Le thérapeutique, mais aussi le récréatif et l’industriel

Le colloque devrait ainsi se tenir sur trois jours « avec un programme très dense », comme l’explique le parlementaire, qui a été membre de la mission d’information nationale sur les usages et la réglementation du cannabis. Le premier jour devrait être consacré à « l’état du droit » sur la culture et la consommation, aux comparaisons de législation internationales ainsi qu’aux perspectives d’évolutions juridiques. Un sujet sur lequel des juristes pourront s’exprimer, mais aussi des représentants des forces de l’ordre et de la justice, qui pourront préciser, entre autres, « ce que représente le cannabis dans leur activité« . La deuxième journée se concentrera sur les questions de santé : la question du cannabis thérapeutique, qui fait l’objet d’une expérimentation nationale, sera bien sûr abordée, mais il s’agira aussi de se pencher sur les risques sanitaires engendrés par sa consommation.

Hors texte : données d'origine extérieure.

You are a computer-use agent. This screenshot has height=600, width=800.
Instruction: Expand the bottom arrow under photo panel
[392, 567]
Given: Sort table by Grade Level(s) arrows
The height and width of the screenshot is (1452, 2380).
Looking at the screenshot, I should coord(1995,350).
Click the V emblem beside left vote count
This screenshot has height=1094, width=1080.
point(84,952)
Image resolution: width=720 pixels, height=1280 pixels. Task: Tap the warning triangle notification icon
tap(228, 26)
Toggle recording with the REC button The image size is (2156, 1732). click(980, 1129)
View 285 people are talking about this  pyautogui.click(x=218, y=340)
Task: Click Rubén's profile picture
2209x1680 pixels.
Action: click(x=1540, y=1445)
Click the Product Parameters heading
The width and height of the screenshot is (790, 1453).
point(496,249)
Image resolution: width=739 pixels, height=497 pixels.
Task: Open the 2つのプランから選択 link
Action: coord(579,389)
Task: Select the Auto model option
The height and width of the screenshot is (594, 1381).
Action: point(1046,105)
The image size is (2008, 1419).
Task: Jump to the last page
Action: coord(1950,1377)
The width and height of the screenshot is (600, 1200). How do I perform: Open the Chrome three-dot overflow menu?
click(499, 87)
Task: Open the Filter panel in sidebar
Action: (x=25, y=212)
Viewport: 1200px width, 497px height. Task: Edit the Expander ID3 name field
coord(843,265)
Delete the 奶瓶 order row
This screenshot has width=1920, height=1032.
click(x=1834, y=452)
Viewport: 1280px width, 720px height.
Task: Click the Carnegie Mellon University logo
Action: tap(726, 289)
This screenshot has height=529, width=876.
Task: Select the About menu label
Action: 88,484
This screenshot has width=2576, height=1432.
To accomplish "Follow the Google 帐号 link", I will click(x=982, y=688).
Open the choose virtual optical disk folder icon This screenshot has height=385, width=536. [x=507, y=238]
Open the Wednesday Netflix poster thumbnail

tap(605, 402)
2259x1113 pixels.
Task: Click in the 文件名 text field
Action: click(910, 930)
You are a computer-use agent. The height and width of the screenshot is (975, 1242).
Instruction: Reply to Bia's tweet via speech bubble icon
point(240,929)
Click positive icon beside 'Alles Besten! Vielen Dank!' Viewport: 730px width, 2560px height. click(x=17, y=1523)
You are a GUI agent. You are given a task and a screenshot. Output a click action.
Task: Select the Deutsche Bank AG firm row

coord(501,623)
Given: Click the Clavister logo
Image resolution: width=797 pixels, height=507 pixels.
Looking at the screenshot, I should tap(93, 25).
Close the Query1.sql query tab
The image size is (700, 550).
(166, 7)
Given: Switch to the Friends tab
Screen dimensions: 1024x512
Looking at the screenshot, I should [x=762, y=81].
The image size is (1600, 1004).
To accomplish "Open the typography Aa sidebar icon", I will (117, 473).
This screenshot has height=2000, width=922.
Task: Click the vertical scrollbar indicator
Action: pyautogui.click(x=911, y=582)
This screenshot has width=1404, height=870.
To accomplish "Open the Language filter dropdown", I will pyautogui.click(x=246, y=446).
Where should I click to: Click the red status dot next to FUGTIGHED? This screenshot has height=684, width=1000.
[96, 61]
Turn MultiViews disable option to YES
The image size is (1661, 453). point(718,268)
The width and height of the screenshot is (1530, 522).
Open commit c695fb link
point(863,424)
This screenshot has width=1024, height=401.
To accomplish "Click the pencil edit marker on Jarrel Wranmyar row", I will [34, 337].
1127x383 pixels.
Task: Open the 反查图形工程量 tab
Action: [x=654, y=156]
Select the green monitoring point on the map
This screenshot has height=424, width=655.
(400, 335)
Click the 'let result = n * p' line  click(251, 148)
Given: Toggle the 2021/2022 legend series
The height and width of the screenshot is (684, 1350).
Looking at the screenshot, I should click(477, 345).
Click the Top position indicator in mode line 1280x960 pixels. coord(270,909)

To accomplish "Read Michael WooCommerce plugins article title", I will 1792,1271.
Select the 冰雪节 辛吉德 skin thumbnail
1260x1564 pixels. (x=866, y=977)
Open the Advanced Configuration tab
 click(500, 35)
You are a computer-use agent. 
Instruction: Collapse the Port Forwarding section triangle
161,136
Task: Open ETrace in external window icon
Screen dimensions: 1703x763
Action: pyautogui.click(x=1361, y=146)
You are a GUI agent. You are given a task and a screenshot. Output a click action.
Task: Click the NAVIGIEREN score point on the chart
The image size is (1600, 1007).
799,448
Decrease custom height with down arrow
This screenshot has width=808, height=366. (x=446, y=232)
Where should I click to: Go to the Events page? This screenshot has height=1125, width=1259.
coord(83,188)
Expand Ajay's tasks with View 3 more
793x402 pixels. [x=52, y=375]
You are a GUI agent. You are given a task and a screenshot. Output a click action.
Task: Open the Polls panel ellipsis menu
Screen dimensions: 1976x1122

Enfin, les débats s’articuleront, lors du dernier jour du colloque, autour du thème « Cannabis et économie ». « Là aussi, il ne faut pas bercer les gens d’illusions », note Moetai Brotherson, qui rappelle, par exemple, que le cannabis « de grade médical » nécessite des normes de culture très strictes. Et que l’idée « que tout le monde pourra planter des médicaments dans sa cour » était trompeuse. « Ce qui ne veut pas dire qu’il n’y a pas d’opportunités de développement économique », précise le député, qui rappelle que le cannabis récréatif et les utilisations industrielles du chanvre doivent être évoquées lors du colloque. « Il ne s’agit pas de promouvoir les idées qui sont les miennes, insiste le député. Il s’agit de faire un point complet pour avancer dans ce débat ».

Des invités internationaux intéressés

Pour animer ces débats, les organisateurs comptent bien sûr sur des intervenants locaux : chercheurs de l’UPF, associations du fenua, ou représentants des institutions ont déjà confirmé leur participation. Mais Moetai Brotherson aimerait aussi former un plateau d’invités internationaux présents si possible « physiquement » à Tahiti. Il évoque des « personnalités de référence » dans le monde scientifique, des représentants de pays comme l’Uruguay, le Portugal, ou le Canada qui ont « une expérience à partager » en matière de dépénalisation ou de légalisation du cannabis. Ou encore des spécialistes du droit, comme Yann Bisiou, maître de conférences en sciences criminelles à Montpellier, et co-auteur d’un ouvrage de référence sur le droit de la drogue. « Beaucoup ont confirmé leur intérêt pour ce colloque », et certains ont même déjà confirmé leur venue « même s’il faut faire une quarantaine ». Les discussions continuent avec l’UPF sur l’organisation de l’événement. Mais aussi avec le Pays, qui a inscrit des essais de culture dans son plan de relance. « Même si on n’est pas de la même couleur, on s’accorde sur le vert » sourit le député Tavini.